START READING PASSAGE
I’ve watched it fall and rise again, gutted, framed and windowed. The old building was indistinguishable from its brothers, another stone box. This new version is mostly glass, it seems. Shiny and bright, but I’m wondering how it will hold up.

No matter, though. I’m just relieved that my path here is not impeded, that cranes don’t swing across the sky, that First Street no longer narrows to one lane.

It happens all the time, I know, but usually not so close to home. And when it does, it’s worth mentioning: A building is born.

Place, Unexpected

Place, Unexpected

So I’m reading along in Hilary Mantel’s Bring Up the Bodies, a re-telling of the last months of Thomas Cromwell’s life, riveted by her story of intrigue in the court of King Henry VIII, not expecting a discussion of place, when I find this:

He [Cromwell] is buying land in the lusher parts of England, but he has no leisure to visit it; so these farms, these ancient manors in their walled gardens, these watercourses with their little quays, these ponds with their gilded fish rising to the hook; these vineyards, flower dens, arbours and walks, remain to him flat, each one a paper construct, a set of figures on a page of accounts: not sheep-nibbled margins, nor meadows where kine stand knee-deep in grass, not coppices nor groves where a white doe shivers, a hoof poised; but parchment domains, leases and freeholds delimited by inky clauses, not by ancient hedges, or boundary stones.
END READING PASSAGE
START EXERCISE DATA
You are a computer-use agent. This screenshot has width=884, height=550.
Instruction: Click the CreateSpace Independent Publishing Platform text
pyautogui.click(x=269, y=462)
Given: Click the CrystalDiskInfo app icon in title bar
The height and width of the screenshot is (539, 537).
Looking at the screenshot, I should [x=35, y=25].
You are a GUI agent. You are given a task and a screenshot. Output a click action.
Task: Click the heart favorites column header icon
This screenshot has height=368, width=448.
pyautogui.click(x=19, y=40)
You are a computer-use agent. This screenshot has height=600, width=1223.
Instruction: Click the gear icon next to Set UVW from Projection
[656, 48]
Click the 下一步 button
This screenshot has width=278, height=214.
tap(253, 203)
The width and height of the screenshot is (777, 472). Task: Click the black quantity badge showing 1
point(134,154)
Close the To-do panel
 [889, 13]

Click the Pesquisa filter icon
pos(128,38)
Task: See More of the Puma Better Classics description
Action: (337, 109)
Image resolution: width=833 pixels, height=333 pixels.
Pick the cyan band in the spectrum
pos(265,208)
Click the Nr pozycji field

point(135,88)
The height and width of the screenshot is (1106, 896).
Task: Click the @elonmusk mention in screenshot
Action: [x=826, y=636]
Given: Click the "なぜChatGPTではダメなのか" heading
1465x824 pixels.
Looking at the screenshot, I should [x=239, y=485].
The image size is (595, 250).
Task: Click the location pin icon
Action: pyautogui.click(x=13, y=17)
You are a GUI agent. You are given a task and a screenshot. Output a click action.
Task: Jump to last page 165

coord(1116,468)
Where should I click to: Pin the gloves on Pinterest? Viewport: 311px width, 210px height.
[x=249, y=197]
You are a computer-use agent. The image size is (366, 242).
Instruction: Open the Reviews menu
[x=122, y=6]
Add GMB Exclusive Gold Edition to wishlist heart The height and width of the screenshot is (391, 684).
END EXERCISE DATA
EXERCISE TASKS ::
• 1. Answer from the passage on the new building and Bring Up the Bodies:
(a) What is the new building mostly made of?
(b) Which street no longer narrows to one lane?
(c) Whose final months does Bring Up the Bodies retell?
• 2. Set down the part of the passage on the new building and Bring Up the Bodies that opens with the words "So I’m reading" and closes with "or boundary stones.", copying it word for word.
• 3. Resume the passage on the new building and Bring Up the Bodies, starting right after the quoted description of Cromwell's lands.
The stored data lines are separate material and have no connection to the passage on the new building and Bring Up the Bodies.

ANSWERS BY ITEM ::
• 1.
(a) Glass.
(b) First Street.
(c) Thomas Cromwell's.

• 2.
So I’m reading along in Hilary Mantel’s Bring Up the Bodies, a re-telling of the last months of Thomas Cromwell’s life, riveted by her story of intrigue in the court of King Henry VIII, not expecting a discussion of place, when I find this:

He [Cromwell] is buying land in the lusher parts of England, but he has no leisure to visit it; so these farms, these ancient manors in their walled gardens, these watercourses with their little quays, these ponds with their gilded fish rising to the hook; these vineyards, flower dens, arbours and walks, remain to him flat, each one a paper construct, a set of figures on a page of accounts: not sheep-nibbled margins, nor meadows where kine stand knee-deep in grass, not coppices nor groves where a white doe shivers, a hoof poised; but parchment domains, leases and freeholds delimited by inky clauses, not by ancient hedges, or boundary stones.

• 3.
 Here is a longing for place that is ancient but real, the pull of the city-dweller toward the bucolic retreat, the dream of land when land is owned but not possessed.

How many of us moderns feel the same?

Edging

Edging

A walker notices boundaries. Often in the suburbs these boundaries are sidewalks, and often in the suburbs these sidewalks are edged.

And so … a brief meditation on edging, on the dividing line between concrete and soil, on the tendrils that can spread themselves across the border and on the neat way some homeowners have of highlighting this divide. 

The tool (perhaps it’s called an edger?!) that wedges itself between lawn and walkway or the whirring blade that separates weeds from lawn. Surely these are born of a need to cultivate, to order and refresh.

Though it’s easy to trip on edges, to twist the ankle or wedge the shoe, one has to admire the diligence with which some homeowners keep the wild world at bay.

I used to think edging was silly. Now I’m not so sure.

Sidewalks Gleaming

Sidewalks Gleaming

Wet pavement, steam rising — an urban phenomenon I’d forgotten until I started disembarking two stops early and walking a mile through the city some mornings. It’s the ritual hosing of the sidewalk to start the day.

There is some pride of place here. The rest of the city can get by with grit and grime, but not our patch of pavement. It will be clean, rinsed by the waters of dawn, sun barely glinting above the horizon.

Some custodians, the polite ones, pause briefly to let pedestrians tiptoe through the puddles. Others dare you to cross.

Though a temporary annoyance, it’s all for the best. It’s a salutation, a baptism, a way to start the day.



(Pretend you can see the sidewalks in this picture.)

Place, Continued

Place, Continued

I love it here. If this place was a boy or a girl, I would marry it. Maybe it’ll be legal to marry places one day. And if so, then I will marry this one.

— Meg Wolitzer, The Interestings

The Interestings begins at a summer camp, where a group of artistic kids meet, give themselves the (ironic) name “the interestings” and forge friendships that will last all their lives. It’s a book that explores what it means to be talented and what it takes to build a happy life.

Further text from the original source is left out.